Discover 9 Ways to Change Your Marriage For Good

Discover 9 Ways to Change Your Marriage For Good November 21, 2017

One night during dinner when I was 8 years old, my little brother started teasing me. I picked up a handful of spaghetti and flung it across the table at him. My face burned. My eyes stung with tears. I was close to popping him in the nose.

how to improve your marriage Sure it was an irrational move, and it only made the situation worse. But I didn’t care. He’d hurt my feelings, and I wanted to hurt him back.

Sometimes when my husband hurts me, I feel like that 8 year-old at the dinner table. I want to fling spaghetti. I want revenge. It’s a natural reaction to strike back when someone hurts you, whether it’s intentional or not.

When I’m hurt, if I’m not careful, I can create a huge mess.
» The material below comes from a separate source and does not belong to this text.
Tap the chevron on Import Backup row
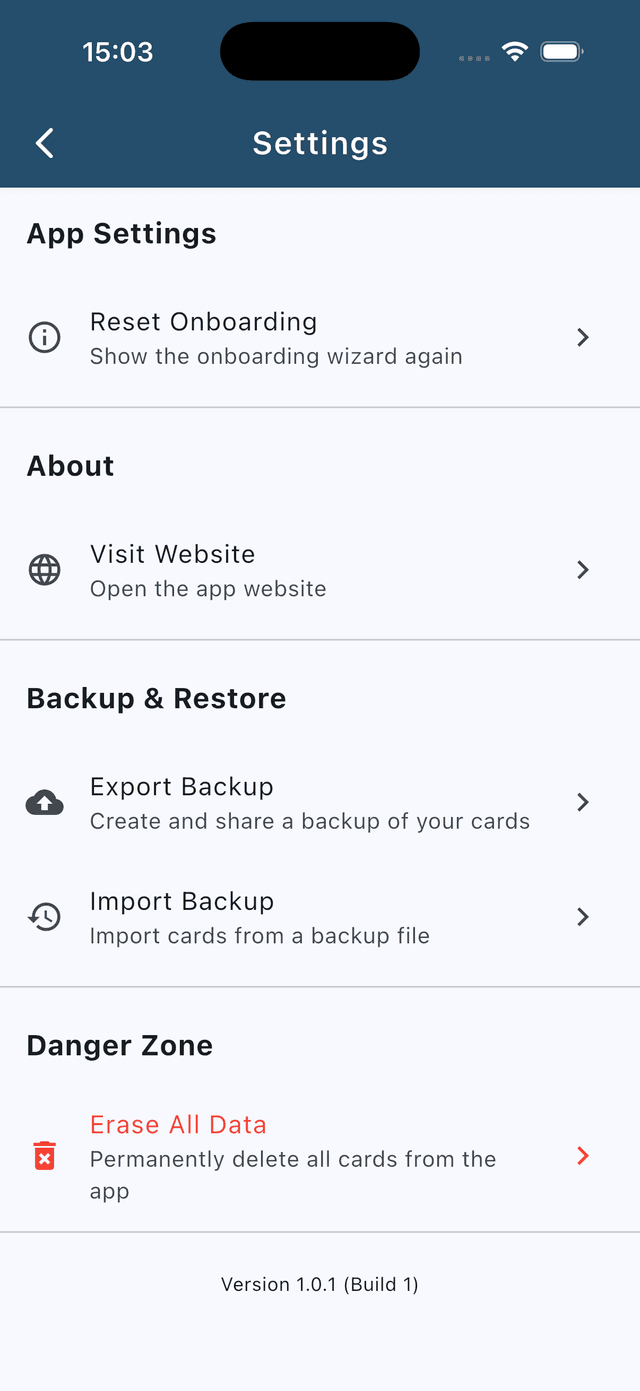This screenshot has height=1391, width=640. click(x=583, y=917)
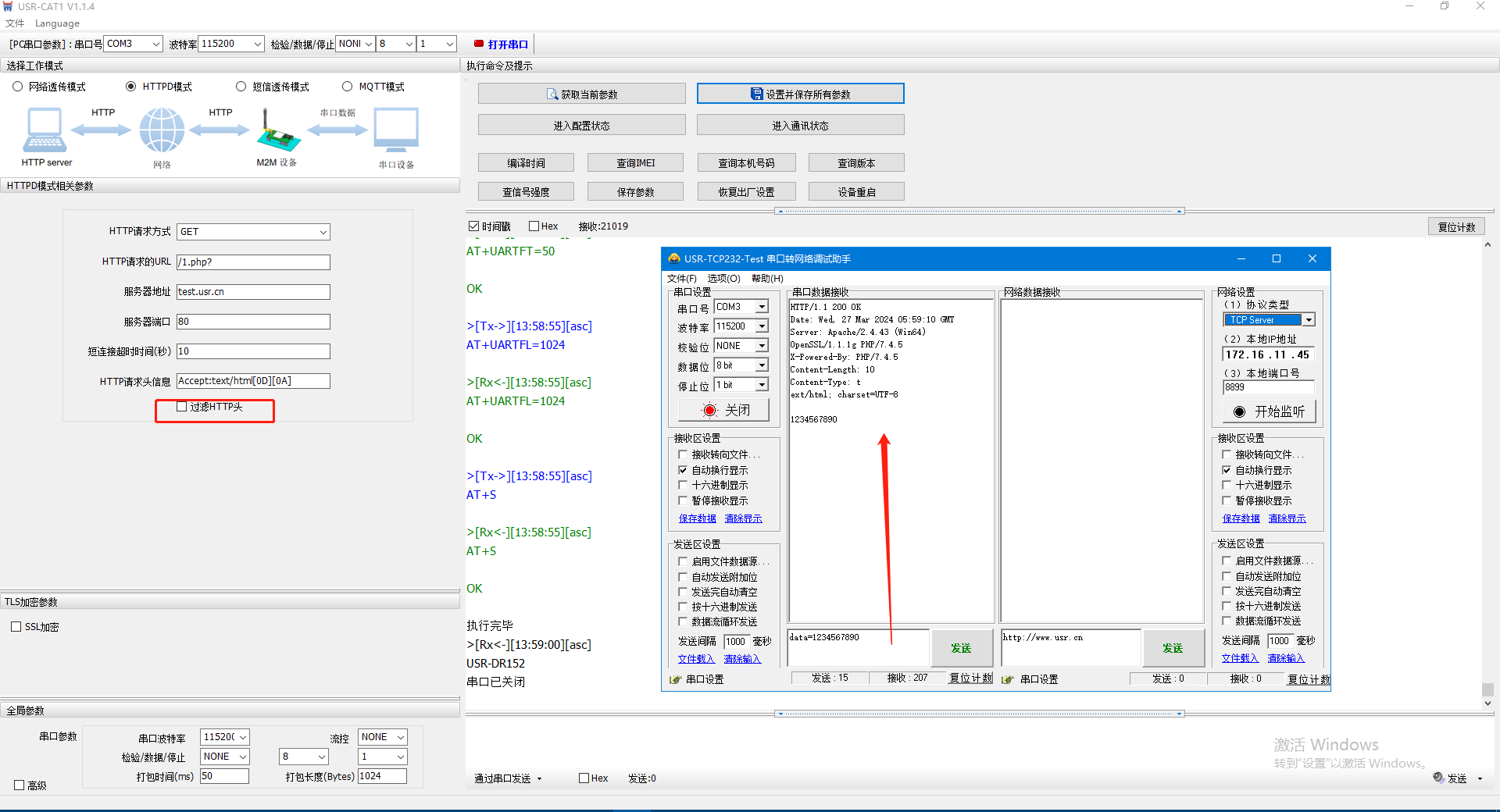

I’m guessing I’m not the only one who’s ever felt this way. Hurt stings. It damages your ego, makes you feel bad about yourself. And can make you feel like he doesn’t care. Even though “flinging spaghetti” is a natural reaction, hurting back never solves the problem. It usually makes it worse.

Here are strategies I find effective when I’m hit with a hurt:

1. Remind yourself he’s not your enemy.

2. Resist the urge to retaliate. Even if he did intend to hurt your feelings, resist retaliation.

3. Seek to understand. 

4. Mirror back what he said to make sure you understand him. Did he mean to hurt you? 

5. Calm down, and collect your thoughts.

6. Tell him how his words made you feel. Use “I feel” instead of “you should.”

7. Give him a chance to apologize.

8.  Be willing to forgive.

9. Tell God what you’d really like to say to him. Then ask Him to change your heart.

My little brother picked up a handful of spaghetti and flung it right back, leaving us with two angry parents and a big mess to clean up.

I wish I could say I’m always successful in resisting the temptation to “fling spaghetti” at my husband when I’m hurt, but I can’t. Instead of allowing my reflexes to take over, I try to calm down before attempting to address the situation.

I can tell you from experience, flinging spaghetti” usually only creates a bigger mess.

What strategies do you use when dealing with hurt in your marriage?

Need skills to build intimacy?

  1. Get on the waitlist for my next group coaching session–Change Your Mind; Change Your Marriage.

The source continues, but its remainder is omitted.